Project General Revenue Funding
The ABA Death Penalty Due Process Review Project is funded by the ABA’s Fund for Justice and Education (FJE), the ABA’s 501(c)(3) charitable fund. Year over year, FJE provides funding to support the Project’s single staff member, as well as any programmatic activities of the Project. The Project is housed in the Section of Individual Rights and Responsibilities, which provides in-kind supervisory and administrative support to the Project. The Project is also the recipient of in-kind support from volunteer lawyers, law firms, and law students across the country.
Project Grantor Support
In 2003 and again in 2009, the ABA Death Penalty Due Process Review Project was also selected to receive a grant from the European Commission's European Initiative for Democracy and Human Rights (EIDHR) to examine the extent to which U.S. capital jurisdictions' death penalty systems comport with minimum standards of fairness and due process. In 2003, the grant was one of only ten death penalty-related grants that the EC awarded worldwide, and one of only two in the United States. The award attests to the prestige that the ABA has earned in the eyes of the international community through its commitment to this issue, and it represents a vote of confidence in the Project's capacity to carry out the grant objective.
Due in large part to the success of the first round of assessments, EIDHR again selected the Project as a grantee to fund assessments of the death penalty in states not examined during the previous grant period. Pursuant to the grant awarded in 2009, the Project will evaluate four additional capital jurisdictions over a period of four years. EIDHR will commit up to 708,162 euros to the Project over the four-year period of the grant (2009-2013). With EIDHR support, the Project is able to employ staff attorneys to assist Assessment Teams in their review of state death penalty systems and provide other resource-dependent support to the state assessment process. The ABA is also required to provide matching financial support under the terms of the grant.

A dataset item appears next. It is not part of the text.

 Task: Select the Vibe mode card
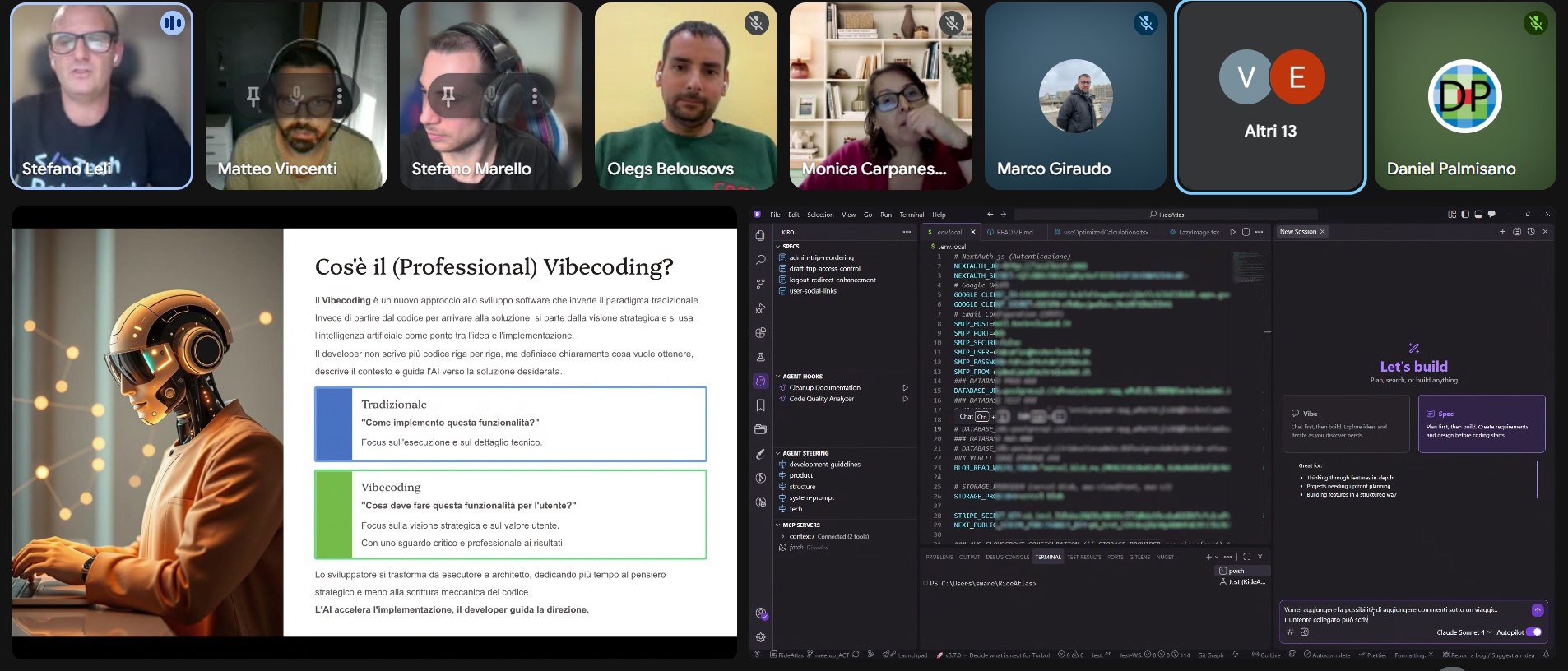(1345, 423)
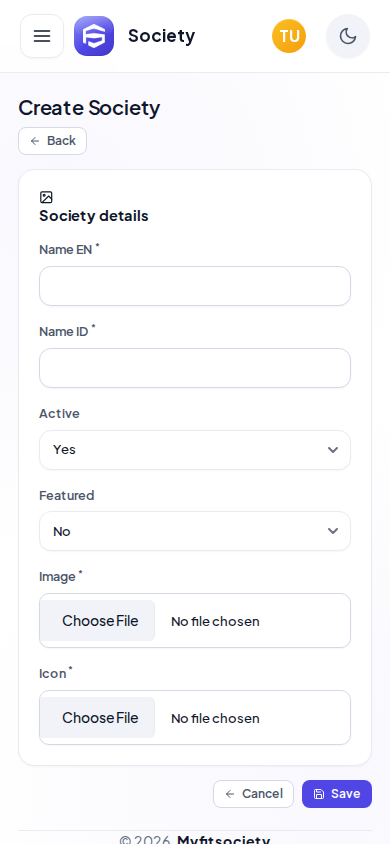Click the image icon above Society details

[46, 198]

While the European Union supports abolition of the death penalty, neither the State Assessment Teams recruited to conduct the Assessments on the death penalty, or the ABA, take any position on the use of capital punishment per se. Instead, it is the objective of the Assessment Teams and the ABA to evaluate each capital jurisdiction in light of the ABA Protocols to determine the degree to which the jurisdiction achieves fairness and accuracy in administration of the death penalty. As with any grantor, EIDHR has not sought and does not have any input on the issues an Assessment Team addresses in each report, who will be hired to conduct the research, how the research is collected, or who will participate on the Assessment Teams. EIDHR does not have any input in to any Assessment Team’s findings and conclusions. The ABA and the Assessment Teams control the substance and the methodology employed to complete the objectives of the grant proposal.